Selena Gomez’s former aide says she didn’t “want to be alive” during her 2016 tour

Selena Gomez’s former aide says she didn’t “want to be alive” during her 2016 tour

“Selena Gomez: My Mind & Me” lifts the veil on the 2018 “psychotic break” that left the singer in the hospital.

The launch of the new Apple TV+ documentary on Friday begins with footage from Gomez’s 2016 “Revival” tour. During rehearsals and on the road, she is seen sliding toward a mental health crisis, which ultimately led to the cancellation of the 55-performance tour.

“She says at one point, ‘I don’t want to be alive right now. I do not desire to live,’ “Theresa Marie Mingus, Gomez’s former assistant, stated in an interview clip: “And I’m thinking, ‘What?’”

Mingus said, “It was one of those times when you look into her eyes and see nothing.” “It was completely dark. And it is terrifying. You think, “OK, screw this. This must cease. We must return home.”

Raquelle Stevens, a close friend of Gomez, recounted the bewilderment and suffering she experienced at the time.

“We had to have a really serious discussion with her about what was going on. Her response was similar to ‘I don’t know. I am unable to explain. I wish you could experience what it is like to be inside my mind “Stevens commented on Gomez.

Stevens continued, “I only recall it being quite hectic and her hearing all of these voices.” “They just kept getting louder and louder and louder. That precipitated a psychotic episode.”

Due to her lupus, Gomez got a kidney transplant in 2017 that ultimately saved her life. A year later, she endured more physical issues that aggravated her mental decline. Eventually, she was admitted to a psychiatric hospital.

“No one would have recognized her in the situation she was in at the mental hospital if they had seen what I witnessed,” stated Stevens of Gomez.

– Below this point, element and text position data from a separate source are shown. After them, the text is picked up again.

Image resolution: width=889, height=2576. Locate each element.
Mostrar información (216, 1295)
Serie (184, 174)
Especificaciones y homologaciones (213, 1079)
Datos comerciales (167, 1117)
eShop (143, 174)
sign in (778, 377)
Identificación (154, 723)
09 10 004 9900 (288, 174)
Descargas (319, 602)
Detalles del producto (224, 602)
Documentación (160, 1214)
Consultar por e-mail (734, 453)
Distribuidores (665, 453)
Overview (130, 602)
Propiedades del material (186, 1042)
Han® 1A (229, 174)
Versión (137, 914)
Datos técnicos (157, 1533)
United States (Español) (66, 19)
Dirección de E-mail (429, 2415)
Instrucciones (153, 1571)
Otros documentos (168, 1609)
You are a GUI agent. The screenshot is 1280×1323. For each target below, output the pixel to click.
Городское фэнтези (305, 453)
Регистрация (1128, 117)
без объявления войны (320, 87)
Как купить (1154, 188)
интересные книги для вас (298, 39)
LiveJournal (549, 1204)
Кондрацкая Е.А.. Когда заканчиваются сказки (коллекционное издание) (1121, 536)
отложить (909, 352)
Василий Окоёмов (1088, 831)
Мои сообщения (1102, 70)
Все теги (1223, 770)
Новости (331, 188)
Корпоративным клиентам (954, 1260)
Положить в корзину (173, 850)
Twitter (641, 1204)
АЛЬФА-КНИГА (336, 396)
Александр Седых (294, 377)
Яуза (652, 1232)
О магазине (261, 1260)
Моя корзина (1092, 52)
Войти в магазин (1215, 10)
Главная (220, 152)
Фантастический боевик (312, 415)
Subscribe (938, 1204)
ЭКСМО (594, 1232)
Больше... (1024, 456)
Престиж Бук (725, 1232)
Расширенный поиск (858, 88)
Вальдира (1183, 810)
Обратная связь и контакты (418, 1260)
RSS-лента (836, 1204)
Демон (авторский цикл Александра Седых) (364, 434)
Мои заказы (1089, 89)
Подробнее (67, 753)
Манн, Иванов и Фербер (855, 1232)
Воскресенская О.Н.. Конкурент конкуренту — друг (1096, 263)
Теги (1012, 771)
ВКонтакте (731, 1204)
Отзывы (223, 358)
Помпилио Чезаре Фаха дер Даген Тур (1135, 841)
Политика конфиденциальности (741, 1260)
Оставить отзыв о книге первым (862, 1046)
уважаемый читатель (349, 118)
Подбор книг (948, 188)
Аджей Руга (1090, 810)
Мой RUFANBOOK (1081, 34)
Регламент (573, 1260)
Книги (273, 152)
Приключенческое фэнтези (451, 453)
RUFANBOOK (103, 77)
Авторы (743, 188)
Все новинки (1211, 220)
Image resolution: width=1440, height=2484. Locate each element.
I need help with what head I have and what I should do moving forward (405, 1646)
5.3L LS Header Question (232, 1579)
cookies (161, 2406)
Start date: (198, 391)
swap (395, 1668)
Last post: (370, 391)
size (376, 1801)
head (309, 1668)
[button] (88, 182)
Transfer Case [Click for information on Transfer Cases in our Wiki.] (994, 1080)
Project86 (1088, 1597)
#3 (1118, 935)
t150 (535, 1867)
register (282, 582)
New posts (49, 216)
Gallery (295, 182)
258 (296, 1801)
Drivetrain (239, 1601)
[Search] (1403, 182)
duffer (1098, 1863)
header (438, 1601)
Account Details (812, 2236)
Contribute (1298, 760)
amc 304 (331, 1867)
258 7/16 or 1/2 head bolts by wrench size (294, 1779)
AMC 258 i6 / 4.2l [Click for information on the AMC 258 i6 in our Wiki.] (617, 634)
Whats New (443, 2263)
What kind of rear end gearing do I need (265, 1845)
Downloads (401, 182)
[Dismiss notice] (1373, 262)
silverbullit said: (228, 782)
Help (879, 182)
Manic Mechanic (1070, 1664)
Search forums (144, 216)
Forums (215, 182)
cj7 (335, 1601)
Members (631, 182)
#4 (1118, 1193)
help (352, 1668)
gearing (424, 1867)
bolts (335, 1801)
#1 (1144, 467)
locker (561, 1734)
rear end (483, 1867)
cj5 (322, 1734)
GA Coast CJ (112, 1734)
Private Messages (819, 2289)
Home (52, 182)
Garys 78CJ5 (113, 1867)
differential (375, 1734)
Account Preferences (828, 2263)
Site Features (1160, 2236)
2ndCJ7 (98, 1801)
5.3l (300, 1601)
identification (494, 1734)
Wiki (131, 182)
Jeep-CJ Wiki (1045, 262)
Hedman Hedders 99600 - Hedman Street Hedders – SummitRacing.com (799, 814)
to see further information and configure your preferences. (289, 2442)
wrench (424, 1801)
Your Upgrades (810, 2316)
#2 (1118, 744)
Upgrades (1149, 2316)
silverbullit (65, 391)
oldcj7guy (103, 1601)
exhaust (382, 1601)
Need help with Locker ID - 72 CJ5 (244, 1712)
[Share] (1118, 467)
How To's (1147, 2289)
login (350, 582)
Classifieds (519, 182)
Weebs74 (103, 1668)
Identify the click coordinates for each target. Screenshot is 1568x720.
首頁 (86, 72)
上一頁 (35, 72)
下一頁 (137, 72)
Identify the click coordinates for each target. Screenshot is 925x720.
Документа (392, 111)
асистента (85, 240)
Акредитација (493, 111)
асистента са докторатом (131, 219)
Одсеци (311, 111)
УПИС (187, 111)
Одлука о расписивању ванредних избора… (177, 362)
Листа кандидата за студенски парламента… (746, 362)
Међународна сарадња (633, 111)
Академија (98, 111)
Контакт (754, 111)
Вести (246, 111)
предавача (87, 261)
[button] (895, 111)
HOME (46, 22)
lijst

Mandy Teefy, the mother of the starlet, stated that Gomez’s family learned about her “mental collapse” from TMZ.

“I feared she would perish,” Teefy added. “It’s a wonder that she escaped. But there is always the dread that it will happen again, and it has caused us so much pain.”

Gomez reflected in a voiceover on her time at the facility where she was diagnosed with bipolar disorder.

She stated, “I’ll be honest, I didn’t want to go to a mental health hospital.” “But I no longer desired to be confined by myself and my thoughts. I believed that my life was over. I thought, ‘This is who I’ll be forever.’”

Later in the documentary, during a 2019 volunteer trip to Kenya, Gomez reveals to a Kenyan nursing student that she has contemplated self-harm.

She reportedly stated to Rolling Stone, as paraphrased by editor Alex Morris, that she “never actually attempted suicide, but spent a few years pondering it.”

“I believed the world would be a better place without me,” Gomez told Morris.

Later in the interview, she elaborated, “I tell myself that I wouldn’t be here if it weren’t for the psychotic episode, my lupus, and my diagnosis.” “I believe I would be just another annoying entity that constantly desires to wear nice clothes. I’m depressed when I consider my potential self.”